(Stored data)

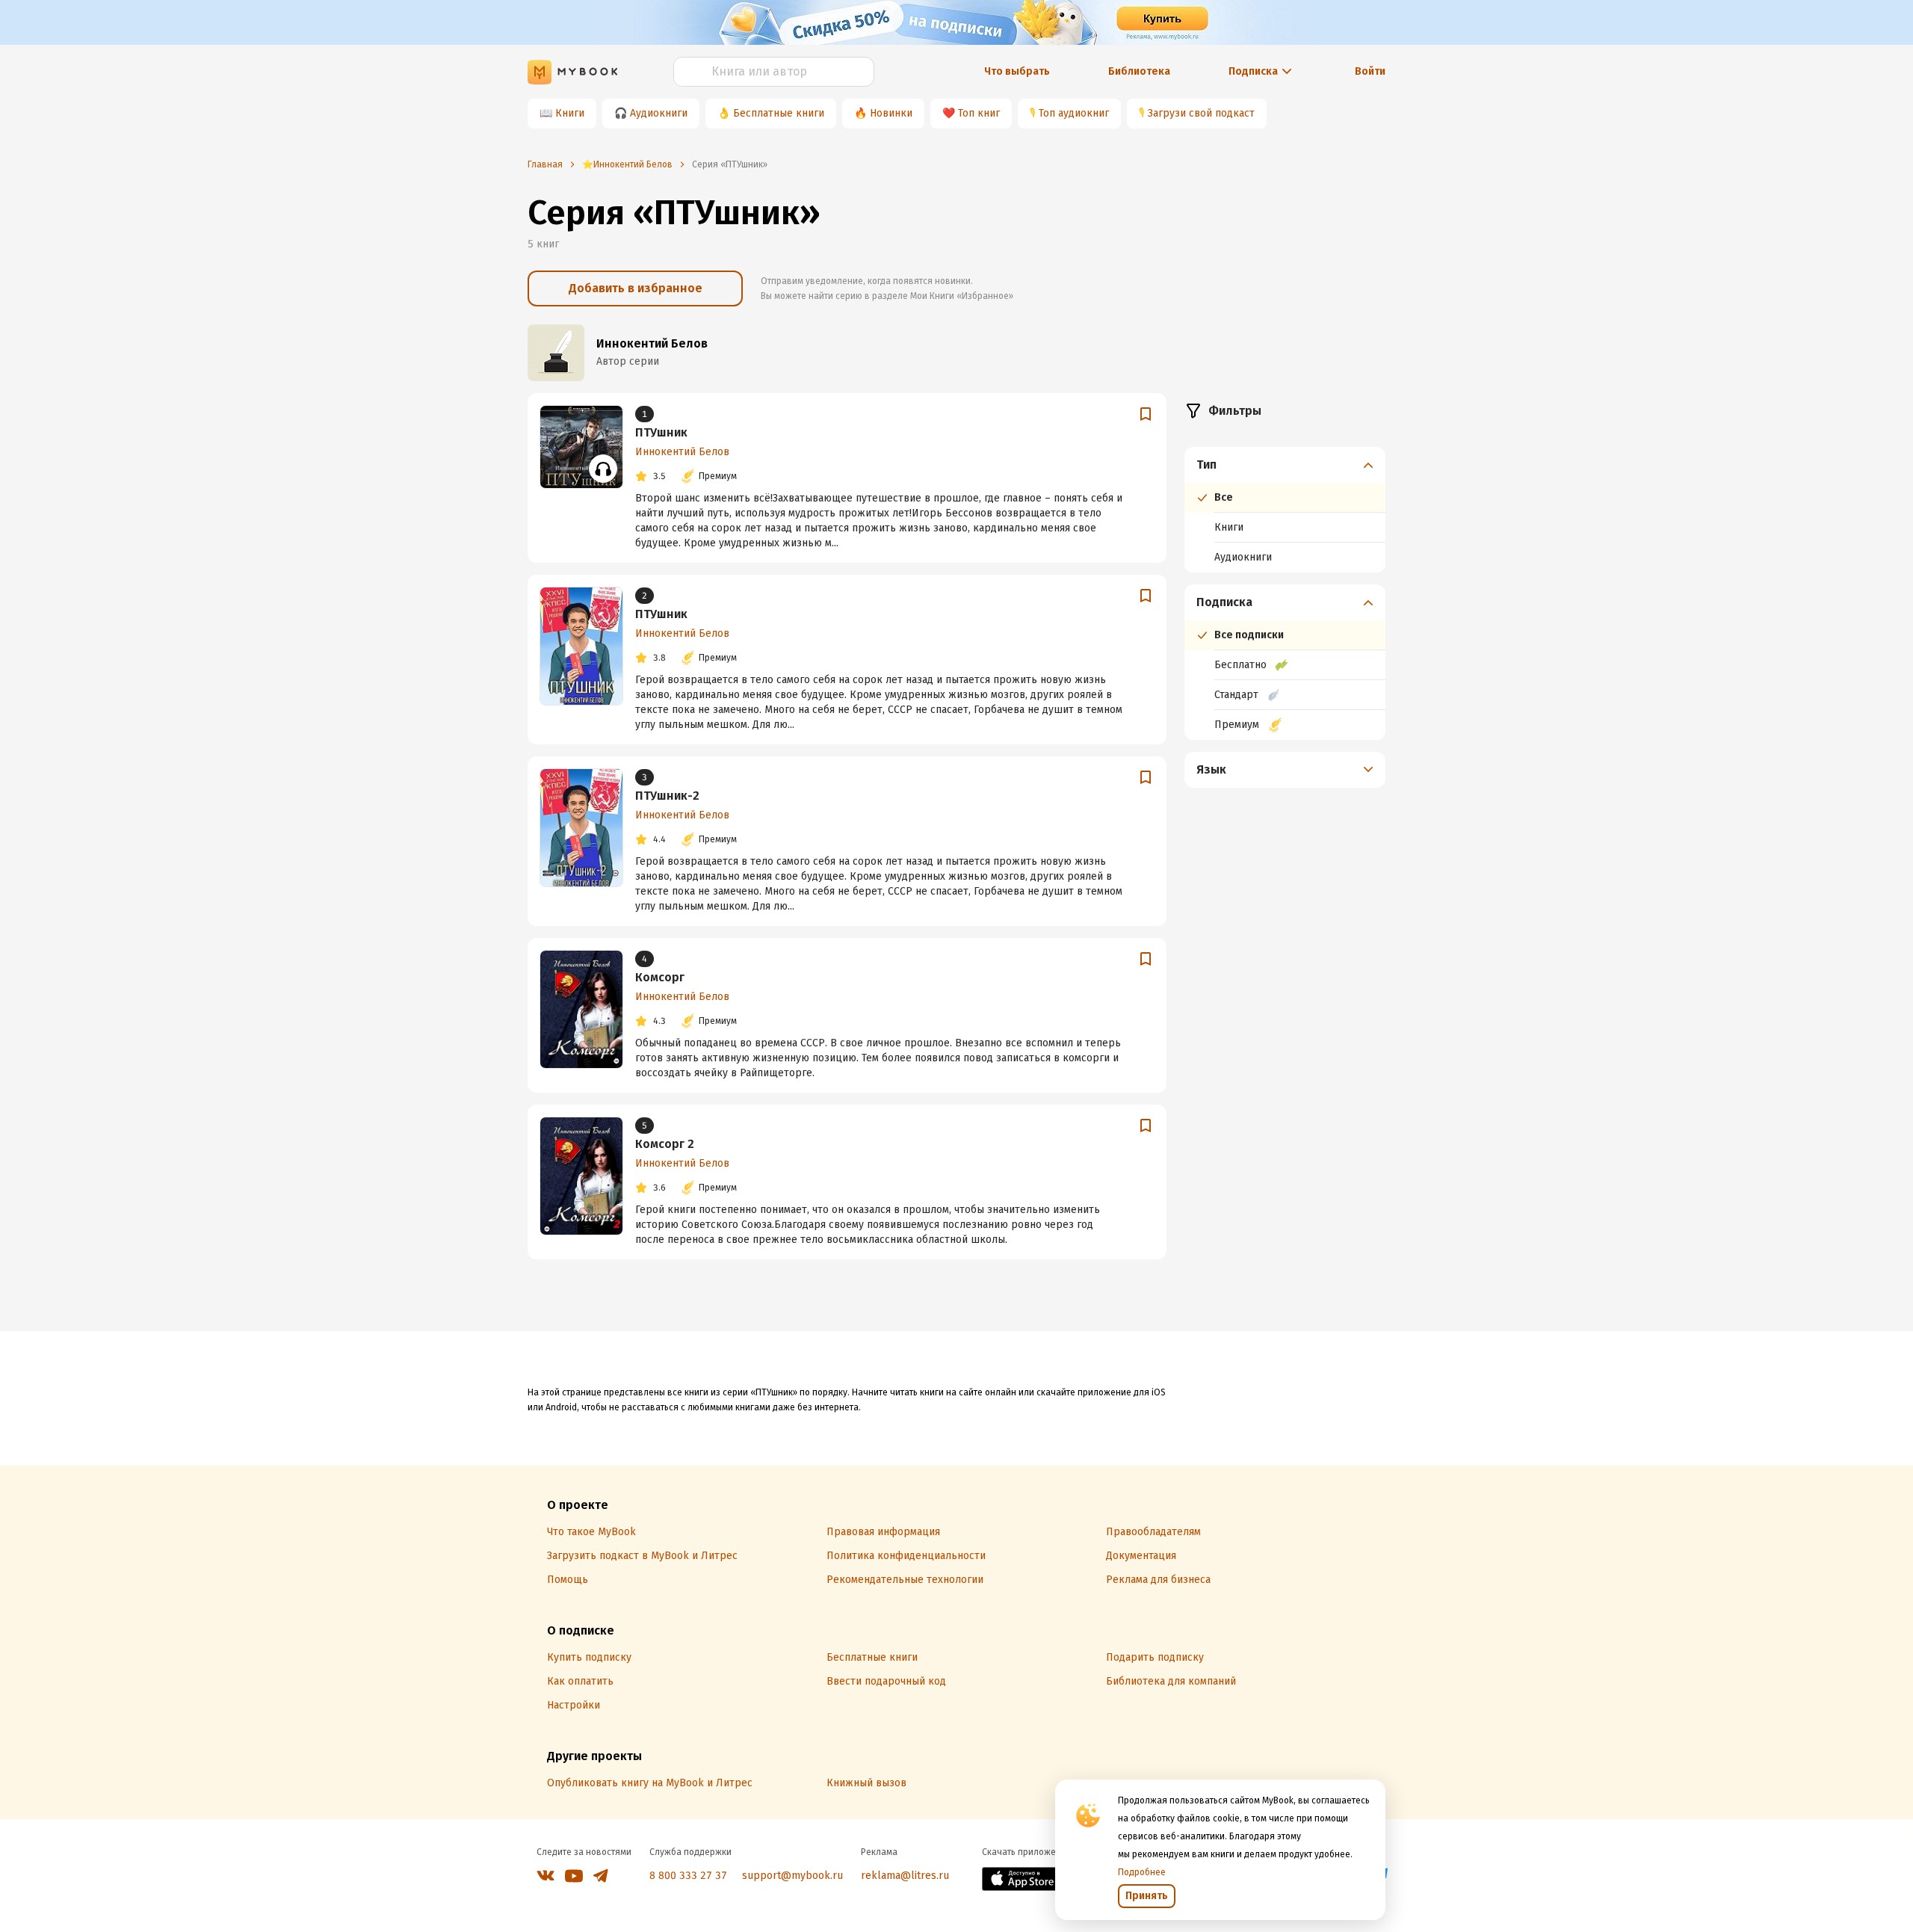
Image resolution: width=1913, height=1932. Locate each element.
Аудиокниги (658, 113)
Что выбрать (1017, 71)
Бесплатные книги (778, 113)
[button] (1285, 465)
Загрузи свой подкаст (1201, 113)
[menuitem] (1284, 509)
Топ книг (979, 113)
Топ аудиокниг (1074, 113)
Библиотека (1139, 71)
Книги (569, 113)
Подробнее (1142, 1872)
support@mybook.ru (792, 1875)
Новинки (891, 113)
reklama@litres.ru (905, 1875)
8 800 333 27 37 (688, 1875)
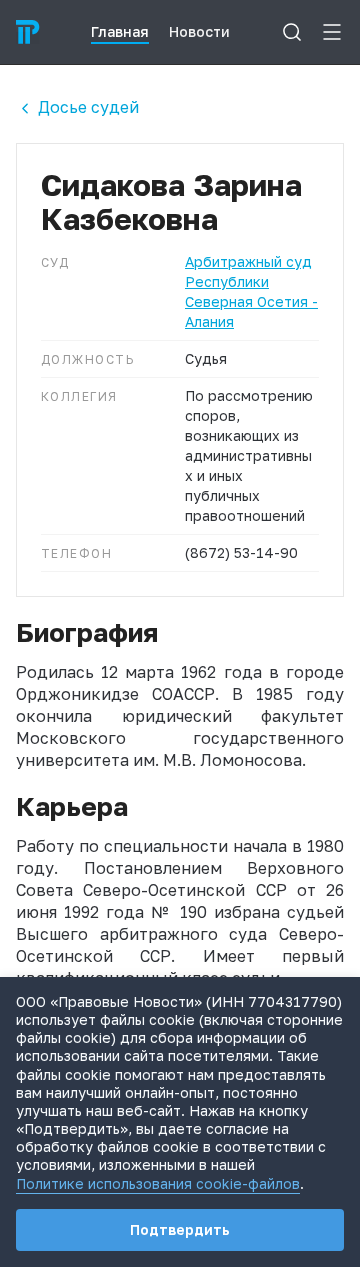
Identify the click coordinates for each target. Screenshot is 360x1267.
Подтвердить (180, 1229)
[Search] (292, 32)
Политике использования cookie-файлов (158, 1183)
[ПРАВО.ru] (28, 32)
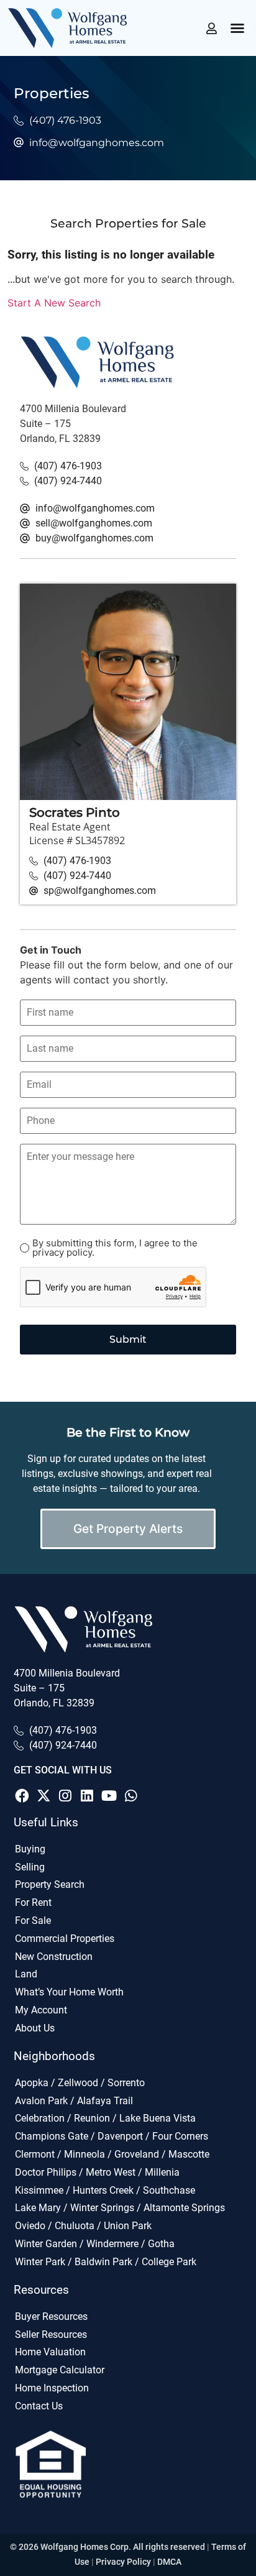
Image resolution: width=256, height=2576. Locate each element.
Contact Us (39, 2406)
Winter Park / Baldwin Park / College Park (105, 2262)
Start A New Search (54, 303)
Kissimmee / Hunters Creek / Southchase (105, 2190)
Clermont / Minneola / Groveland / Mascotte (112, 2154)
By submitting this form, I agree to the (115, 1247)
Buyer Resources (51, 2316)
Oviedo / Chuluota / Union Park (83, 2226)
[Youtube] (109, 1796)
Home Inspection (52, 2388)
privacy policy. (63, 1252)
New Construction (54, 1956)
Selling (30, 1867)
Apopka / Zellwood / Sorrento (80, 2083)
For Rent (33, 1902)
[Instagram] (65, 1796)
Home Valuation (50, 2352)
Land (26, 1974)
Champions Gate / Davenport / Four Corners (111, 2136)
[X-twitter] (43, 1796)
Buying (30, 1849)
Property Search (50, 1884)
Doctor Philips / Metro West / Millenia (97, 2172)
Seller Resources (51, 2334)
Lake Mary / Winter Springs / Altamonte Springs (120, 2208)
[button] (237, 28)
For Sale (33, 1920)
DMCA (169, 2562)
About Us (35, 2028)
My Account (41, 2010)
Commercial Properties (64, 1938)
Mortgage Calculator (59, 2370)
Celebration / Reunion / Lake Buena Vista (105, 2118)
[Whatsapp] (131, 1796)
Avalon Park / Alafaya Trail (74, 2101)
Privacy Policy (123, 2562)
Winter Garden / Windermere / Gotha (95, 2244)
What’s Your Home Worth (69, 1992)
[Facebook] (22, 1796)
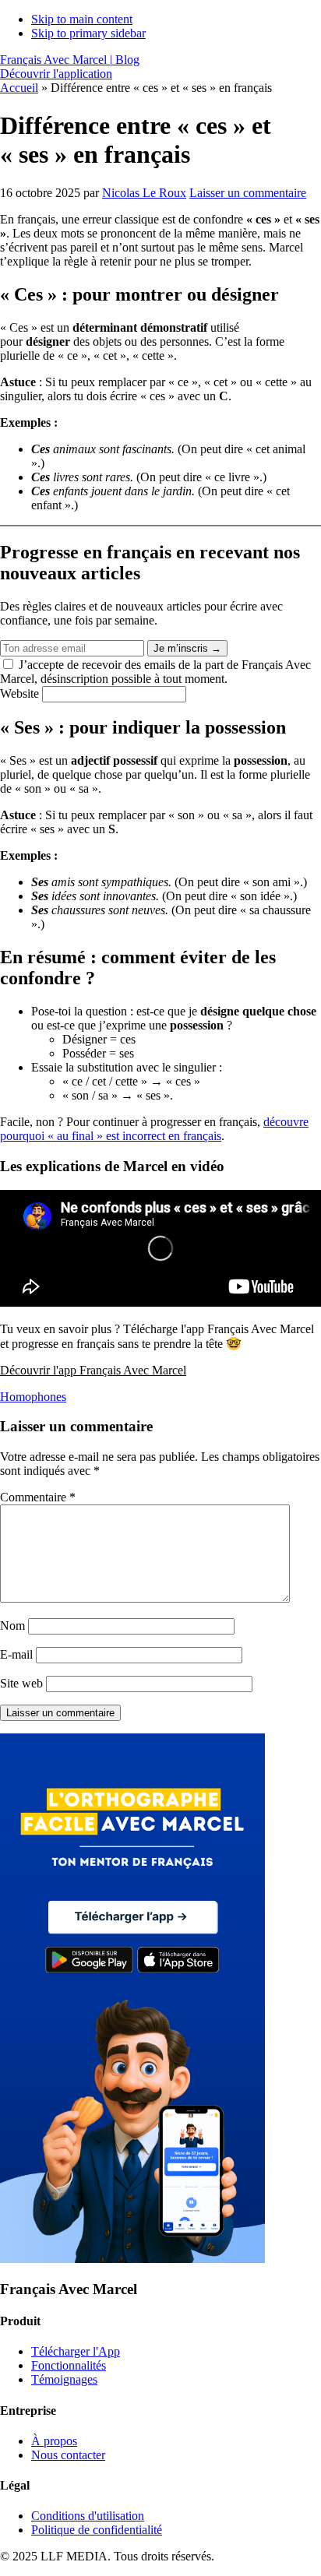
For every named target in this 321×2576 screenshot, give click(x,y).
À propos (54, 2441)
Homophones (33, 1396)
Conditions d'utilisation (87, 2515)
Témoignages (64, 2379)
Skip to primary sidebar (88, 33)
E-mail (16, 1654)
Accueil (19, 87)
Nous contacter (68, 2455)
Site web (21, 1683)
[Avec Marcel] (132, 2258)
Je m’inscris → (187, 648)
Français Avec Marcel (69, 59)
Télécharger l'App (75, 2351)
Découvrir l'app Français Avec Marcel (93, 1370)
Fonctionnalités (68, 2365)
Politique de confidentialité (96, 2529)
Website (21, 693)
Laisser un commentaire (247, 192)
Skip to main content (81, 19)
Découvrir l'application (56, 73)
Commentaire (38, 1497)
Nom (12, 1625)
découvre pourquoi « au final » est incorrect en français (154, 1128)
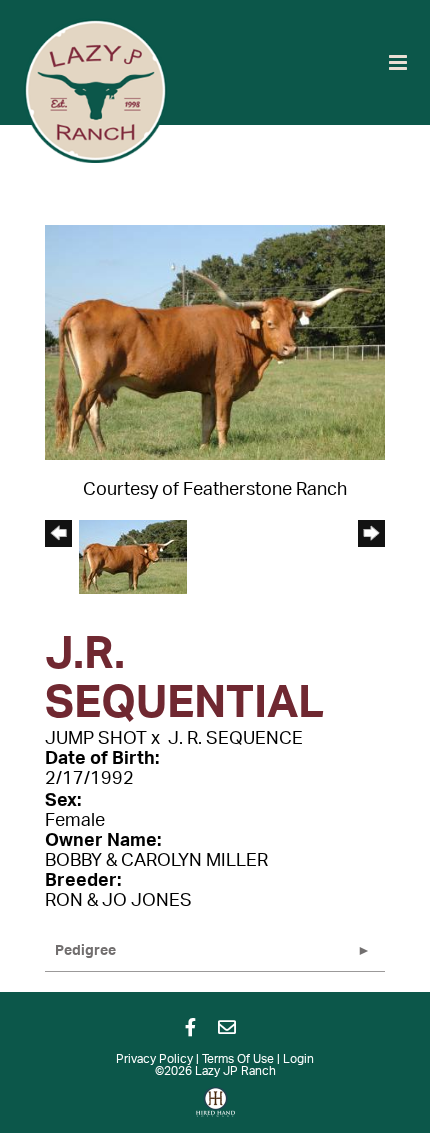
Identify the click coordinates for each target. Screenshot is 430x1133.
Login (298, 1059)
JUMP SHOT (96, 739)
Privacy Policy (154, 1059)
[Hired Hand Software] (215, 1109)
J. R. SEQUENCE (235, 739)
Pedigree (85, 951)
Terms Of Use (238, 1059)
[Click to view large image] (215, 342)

- **The problem**: Your answer should be all lines from the data that contain "Locate".

- **Task result**:
Image resolution: width=1913, height=1932. Locate each element.
Image resolution: width=256, height=2576. Locate each element.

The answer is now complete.